• Your task
Both the line containing "اسبانيا hoylunes (573, 722)" and the line containing "Read More (394, 298)" belong to the span. Output exactly that span from the listing below, and nothing outside it.

*** Opening of Data ***

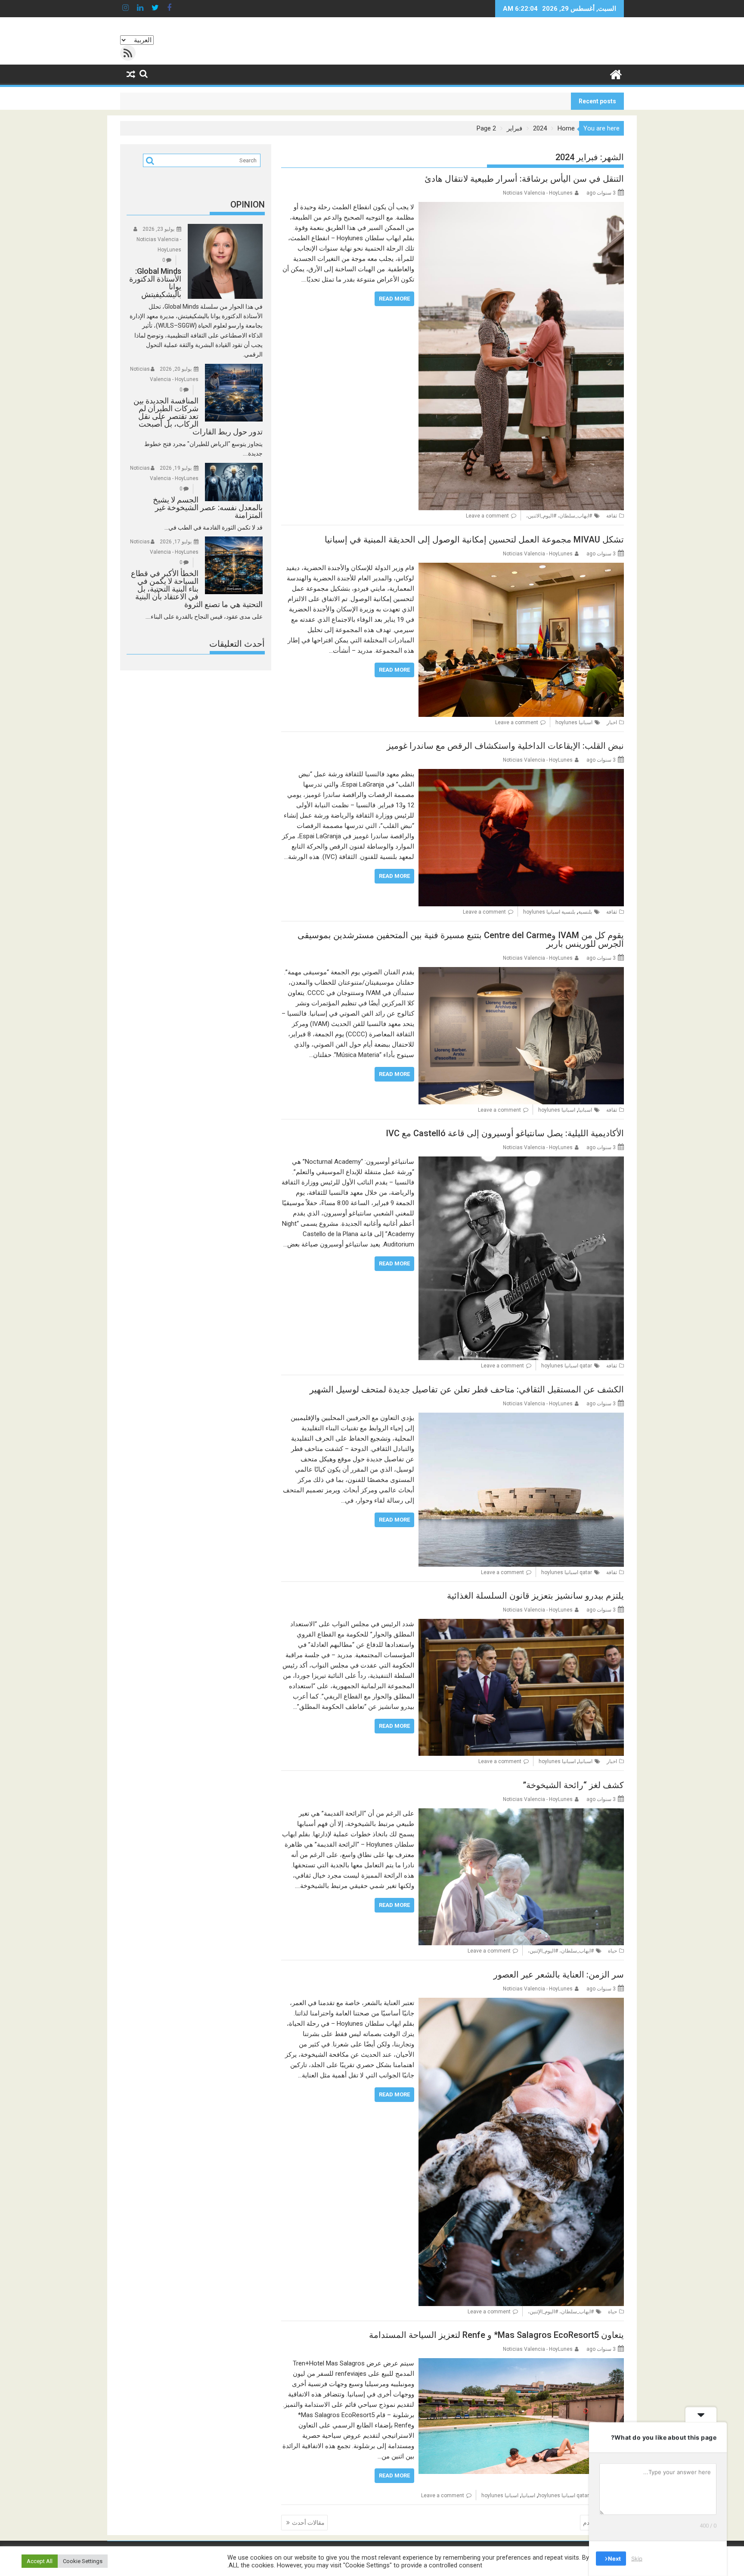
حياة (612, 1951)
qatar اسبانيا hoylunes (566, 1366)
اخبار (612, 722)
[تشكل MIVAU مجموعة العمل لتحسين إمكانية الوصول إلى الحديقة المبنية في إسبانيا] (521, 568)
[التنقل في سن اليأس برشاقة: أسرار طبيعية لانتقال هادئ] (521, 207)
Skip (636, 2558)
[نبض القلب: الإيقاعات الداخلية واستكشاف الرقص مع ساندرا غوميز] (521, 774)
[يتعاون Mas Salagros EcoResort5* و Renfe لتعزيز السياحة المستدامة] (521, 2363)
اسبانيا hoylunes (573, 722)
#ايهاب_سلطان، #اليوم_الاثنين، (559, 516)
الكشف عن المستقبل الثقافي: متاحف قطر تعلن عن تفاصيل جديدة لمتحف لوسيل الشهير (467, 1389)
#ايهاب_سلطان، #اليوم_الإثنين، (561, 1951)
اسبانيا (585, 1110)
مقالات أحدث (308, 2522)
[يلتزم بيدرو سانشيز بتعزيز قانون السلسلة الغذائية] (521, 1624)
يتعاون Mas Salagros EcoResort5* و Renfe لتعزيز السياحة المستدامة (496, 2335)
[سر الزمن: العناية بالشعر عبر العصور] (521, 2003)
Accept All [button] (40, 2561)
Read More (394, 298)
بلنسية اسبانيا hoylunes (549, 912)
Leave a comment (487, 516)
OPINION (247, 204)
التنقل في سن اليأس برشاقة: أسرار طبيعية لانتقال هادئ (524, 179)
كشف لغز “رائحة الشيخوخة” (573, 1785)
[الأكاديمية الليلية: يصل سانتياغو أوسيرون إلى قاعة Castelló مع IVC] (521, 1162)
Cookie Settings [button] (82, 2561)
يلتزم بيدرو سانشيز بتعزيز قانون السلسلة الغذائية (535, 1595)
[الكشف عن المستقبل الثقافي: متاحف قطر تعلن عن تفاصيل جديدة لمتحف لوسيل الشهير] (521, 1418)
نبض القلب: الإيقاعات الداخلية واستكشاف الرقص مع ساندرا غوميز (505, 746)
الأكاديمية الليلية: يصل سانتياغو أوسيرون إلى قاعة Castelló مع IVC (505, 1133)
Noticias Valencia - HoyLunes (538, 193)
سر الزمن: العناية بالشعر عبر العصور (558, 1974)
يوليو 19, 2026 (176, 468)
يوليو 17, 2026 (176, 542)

*** Close of Data ***

• Exercise result
اسبانيا hoylunes (573, 722)
#ايهاب_سلطان، #اليوم_الاثنين، (559, 516)
الكشف عن المستقبل الثقافي: متاحف قطر تعلن عن تفاصيل جديدة لمتحف لوسيل الشهير (467, 1389)
#ايهاب_سلطان، #اليوم_الإثنين، (561, 1951)
اسبانيا (585, 1110)
مقالات أحدث (308, 2522)
[يلتزم بيدرو سانشيز بتعزيز قانون السلسلة الغذائية] (521, 1624)
يتعاون Mas Salagros EcoResort5* و Renfe لتعزيز السياحة المستدامة (496, 2335)
[سر الزمن: العناية بالشعر عبر العصور] (521, 2003)
Accept All [button] (40, 2561)
Read More (394, 298)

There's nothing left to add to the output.